#### [TO BE DONE]
**1.** Check whether each statement below agrees with the fire-resilient landscaping text, answering yes or no and quoting the words of the text that decide it. (a) Growing conditions and maintenance can matter more to a plant's flammability than its species. (b) Near Zone 0, a large shrub is more appropriate than a small or slow-growing one. (c) A more densely structured plant can capture embers.
**2.** Print the part of the fire-resilient landscaping text starting with "Here are some" and going on through "a surface fire.", copied word for word.

All plants will burn under the right conditions, regardless of how they are classified (“fire resistant”, “fire safe”, “firewise”, etc). Growing conditions and maintenance can have a greater impact on the flammability of plants than the species itself. You can create a fire-resilient landscape by following these three simple concepts:
- Right Plant, Right Place
Right Plant, Right Place
Besides taking into account the plant's physiological needs (water amount, sunlight tolerance, soil properties, etc), this theory also considers the surrounding landscape, such as buildings, fences, sheds, or patios. For example, closer to Zone 0 a small or slow-growing shrub would be more appropriate than a large one. In a drier or stressed environment, a plant may have stunted growth and accumulate dead parts, while one with a good water supply will have a strong growth and hold leaves for a longer period of time. This can result in the same species being fire-resilient in one environment and very combustible in another.
Here are some questions to consider when selecting plants for your home:
- Does this plant shed bark, leaves, flowers, etc.? What time of year does the shedding occur? A plant that sheds bark or branches is likely to need more regular maintenance-related cleanup to reduce fuel accumulations on the ground. A plant that has a big leaf or needle drop will result in the need for more maintenance-related cleanup on the property, on the roof, and in rain gutters
- How dense are the foliage and branches, especially closer to the ground? A plant that is more densely structured can capture embers and may be more likely to ignite. It will also be more likely to be easily ignited from a surface fire.

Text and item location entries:
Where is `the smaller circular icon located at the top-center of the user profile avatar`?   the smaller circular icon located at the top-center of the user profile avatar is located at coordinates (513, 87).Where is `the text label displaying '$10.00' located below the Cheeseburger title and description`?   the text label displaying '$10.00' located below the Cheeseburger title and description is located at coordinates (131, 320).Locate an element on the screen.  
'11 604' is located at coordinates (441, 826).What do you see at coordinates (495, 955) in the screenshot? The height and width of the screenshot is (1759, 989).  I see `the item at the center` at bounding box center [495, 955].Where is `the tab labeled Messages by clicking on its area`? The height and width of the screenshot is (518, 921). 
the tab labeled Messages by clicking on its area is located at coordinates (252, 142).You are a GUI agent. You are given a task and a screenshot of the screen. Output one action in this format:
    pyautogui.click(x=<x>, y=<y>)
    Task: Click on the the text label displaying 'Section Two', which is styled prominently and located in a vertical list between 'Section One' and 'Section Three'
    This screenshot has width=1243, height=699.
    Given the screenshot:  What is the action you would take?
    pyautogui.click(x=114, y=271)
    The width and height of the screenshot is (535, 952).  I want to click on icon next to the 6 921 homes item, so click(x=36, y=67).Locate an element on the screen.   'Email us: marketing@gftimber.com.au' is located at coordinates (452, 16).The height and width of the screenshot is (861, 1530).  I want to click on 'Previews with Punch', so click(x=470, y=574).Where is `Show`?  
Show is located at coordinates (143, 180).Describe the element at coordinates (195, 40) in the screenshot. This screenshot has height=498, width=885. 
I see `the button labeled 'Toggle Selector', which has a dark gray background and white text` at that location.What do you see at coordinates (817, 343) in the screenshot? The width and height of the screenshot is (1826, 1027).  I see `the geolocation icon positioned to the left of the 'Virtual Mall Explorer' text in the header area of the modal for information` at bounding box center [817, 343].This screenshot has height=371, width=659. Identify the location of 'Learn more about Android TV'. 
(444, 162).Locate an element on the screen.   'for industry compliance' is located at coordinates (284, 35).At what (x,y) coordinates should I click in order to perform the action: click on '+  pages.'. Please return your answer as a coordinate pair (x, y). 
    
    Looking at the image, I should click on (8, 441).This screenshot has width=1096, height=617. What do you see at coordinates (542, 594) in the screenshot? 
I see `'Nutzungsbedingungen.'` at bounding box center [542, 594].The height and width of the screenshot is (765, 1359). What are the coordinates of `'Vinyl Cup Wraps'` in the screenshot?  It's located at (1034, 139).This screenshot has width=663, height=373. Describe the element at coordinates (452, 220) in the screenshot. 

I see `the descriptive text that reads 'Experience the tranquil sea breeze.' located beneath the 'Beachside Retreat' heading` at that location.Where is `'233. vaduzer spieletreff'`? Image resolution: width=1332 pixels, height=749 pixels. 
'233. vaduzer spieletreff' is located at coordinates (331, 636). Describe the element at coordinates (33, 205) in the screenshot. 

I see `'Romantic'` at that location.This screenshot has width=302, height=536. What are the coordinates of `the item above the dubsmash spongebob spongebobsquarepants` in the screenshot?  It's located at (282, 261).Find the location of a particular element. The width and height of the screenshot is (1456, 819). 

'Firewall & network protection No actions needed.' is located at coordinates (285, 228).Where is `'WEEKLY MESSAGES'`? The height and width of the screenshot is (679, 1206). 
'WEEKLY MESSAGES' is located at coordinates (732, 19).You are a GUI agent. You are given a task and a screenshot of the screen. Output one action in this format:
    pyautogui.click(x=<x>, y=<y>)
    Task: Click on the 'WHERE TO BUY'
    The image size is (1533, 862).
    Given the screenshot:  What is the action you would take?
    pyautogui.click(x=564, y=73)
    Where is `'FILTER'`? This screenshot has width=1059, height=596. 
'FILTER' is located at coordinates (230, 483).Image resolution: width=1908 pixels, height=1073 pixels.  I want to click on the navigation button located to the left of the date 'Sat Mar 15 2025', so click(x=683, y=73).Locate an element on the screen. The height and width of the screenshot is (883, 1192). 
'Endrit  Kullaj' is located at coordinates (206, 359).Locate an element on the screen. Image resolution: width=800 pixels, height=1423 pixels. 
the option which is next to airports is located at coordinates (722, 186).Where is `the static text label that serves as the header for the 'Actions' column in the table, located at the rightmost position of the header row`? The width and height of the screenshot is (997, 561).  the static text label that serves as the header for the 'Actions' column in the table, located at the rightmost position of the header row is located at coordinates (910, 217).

#### [WORKED SOLUTIONS]
**1.**
(a) Yes: "Growing conditions and maintenance can have a greater impact on the flammability of plants than the species itself."
(b) No: "closer to Zone 0 a small or slow-growing shrub would be more appropriate than a large one."
(c) Yes: "A plant that is more densely structured can capture embers and may be more likely to ignite."

**2.**
Here are some questions to consider when selecting plants for your home:
- Does this plant shed bark, leaves, flowers, etc.? What time of year does the shedding occur? A plant that sheds bark or branches is likely to need more regular maintenance-related cleanup to reduce fuel accumulations on the ground. A plant that has a big leaf or needle drop will result in the need for more maintenance-related cleanup on the property, on the roof, and in rain gutters
- How dense are the foliage and branches, especially closer to the ground? A plant that is more densely structured can capture embers and may be more likely to ignite. It will also be more likely to be easily ignited from a surface fire.